EXERCISE AIM.
In the listing that follows, count the lines that include "will", and answer with the total alone.

SOURCE INFORMATION.

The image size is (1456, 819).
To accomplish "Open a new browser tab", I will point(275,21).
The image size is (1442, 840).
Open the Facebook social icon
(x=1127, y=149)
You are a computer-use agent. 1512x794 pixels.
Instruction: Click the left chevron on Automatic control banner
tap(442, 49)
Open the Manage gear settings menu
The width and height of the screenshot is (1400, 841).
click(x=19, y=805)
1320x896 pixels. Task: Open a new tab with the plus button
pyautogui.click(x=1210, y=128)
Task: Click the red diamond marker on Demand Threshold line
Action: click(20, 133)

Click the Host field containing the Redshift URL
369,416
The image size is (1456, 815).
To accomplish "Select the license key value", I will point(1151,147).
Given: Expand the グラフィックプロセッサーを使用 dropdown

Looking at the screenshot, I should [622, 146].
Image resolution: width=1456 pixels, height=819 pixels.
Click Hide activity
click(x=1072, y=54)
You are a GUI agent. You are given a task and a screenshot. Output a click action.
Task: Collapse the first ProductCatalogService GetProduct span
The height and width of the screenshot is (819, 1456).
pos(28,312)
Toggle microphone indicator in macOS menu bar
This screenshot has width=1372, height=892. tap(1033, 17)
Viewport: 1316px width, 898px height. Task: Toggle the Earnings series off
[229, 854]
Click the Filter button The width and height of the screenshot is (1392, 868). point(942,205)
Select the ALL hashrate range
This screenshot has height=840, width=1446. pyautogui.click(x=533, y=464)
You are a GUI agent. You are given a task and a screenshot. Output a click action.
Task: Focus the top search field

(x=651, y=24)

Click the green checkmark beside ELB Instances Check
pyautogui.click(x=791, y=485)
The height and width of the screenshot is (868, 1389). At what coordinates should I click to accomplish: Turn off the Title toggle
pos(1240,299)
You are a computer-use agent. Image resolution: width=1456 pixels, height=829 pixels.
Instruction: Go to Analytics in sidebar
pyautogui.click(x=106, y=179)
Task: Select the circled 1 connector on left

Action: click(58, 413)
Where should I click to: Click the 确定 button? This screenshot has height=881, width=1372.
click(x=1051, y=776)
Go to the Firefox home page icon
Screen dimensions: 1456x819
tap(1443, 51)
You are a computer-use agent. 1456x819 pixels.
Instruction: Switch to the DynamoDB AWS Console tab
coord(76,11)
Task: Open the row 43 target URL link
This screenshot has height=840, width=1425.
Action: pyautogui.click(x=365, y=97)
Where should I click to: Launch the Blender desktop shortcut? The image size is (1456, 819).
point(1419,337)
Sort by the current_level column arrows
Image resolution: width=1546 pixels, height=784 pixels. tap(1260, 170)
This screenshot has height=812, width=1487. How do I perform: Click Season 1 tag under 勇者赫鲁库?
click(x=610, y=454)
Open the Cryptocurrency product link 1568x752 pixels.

FINAL ANSWER.
2